Practice breathing and relaxation techniques
I am an advocate of hypnobirthing which is basically a teaching programme which helps you to remain calm, confident and able to cope better during labour. Hypnobirthing uses certain techniques including visualisations and breathing methods to help your body remains in a state of calm. You also learn about the natural physiology of birth in relation to the autonomic nervous system which decides whether you are in a fearful state (sympathetic- flight or fright) or a calm one (parasympathetic).
Help get baby into an optimal position for birth
Many C-sections are performed because the baby’s head isn’t in an optimal position for birth and the labour is prolonged. That’s not to say that the baby wouldn’t eventually get into a better position during labour but a lot of the time the term ‘failure to progress’ is marked as an indicator for a c-section when it isn’t always necessary.
Labour is likely to be easier and quicker when the baby is head down, chin tucked down (flexed), with their back facing their mothers abdomen and slightly tilted to the left or right.
There are some positions you can try at home during your pregnancy (see below) that if done daily in the last 6 weeks or so, may help get baby into the optimal position:
Write a birth plan
Birth plans are a great way for an expected mother to document her wishes for her labour, birth and first moments after birth. If you are keen on having a VBAC then everyone involved in your labour & birth care should also know, so including this in your birth plan is an ideal way to share what you would like. There is no set rules for birth plan writing but you can include things such as:
- Who your birth partner (s) will be
- Whether you have practised hypnobirthing
- Your thoughts on pain relief. Don’t feel that you HAVE to have an epidural if you are not keen on one.
- If you do end up having an emergency c-section, your wishes for the birth ie who will be going into the operating room with you.
- Mobilisation in labour. Keeping mobile and upright will help the labour to progress.

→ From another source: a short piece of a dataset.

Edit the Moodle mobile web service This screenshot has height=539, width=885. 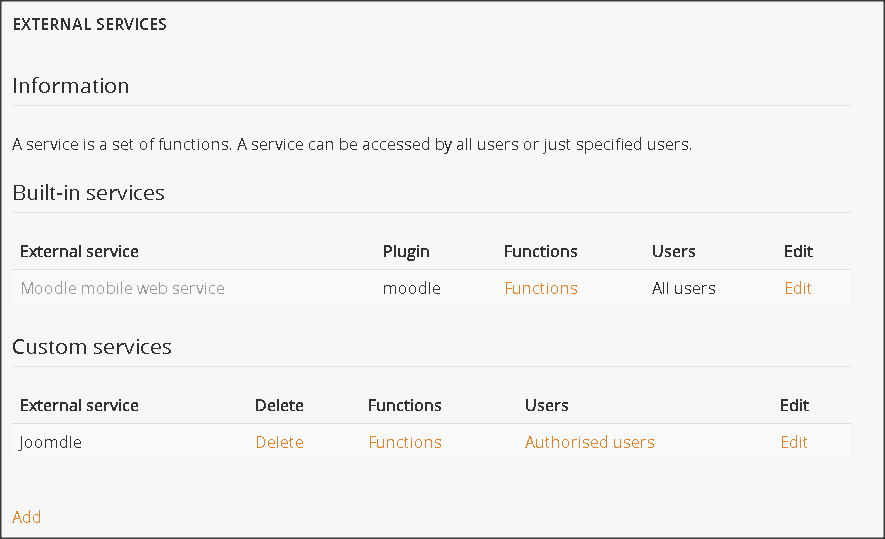click(x=798, y=288)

Continuous fetal monitoring is recommended for women trying for a VBAC. You do not have to lay on a bed to be monitored, you can be sitting in a chair, standing or bouncing on a birthing ball. Some hospital units will have a telemetry fetal monitoring system which is wireless
- Cutting of the cord and delayed cord clamping – do you want your birth partner to cut the cord or your care provider?
Various studies have been conducted on eating dates late in pregnancy and the subsequent birth outcomes. Most conclude that consuming 4-6 dates per day from 36 weeks onwards can help to ripen the cervix and subsequently have an easier, shorter birth. The dates have to be fresh mind! I personally don’t like dates but perhaps I’m just unusual!
Most of all have faith in yourself and your body. Having a c-section does not mean that all future births have to be the same, unless of course that’s what you prefer.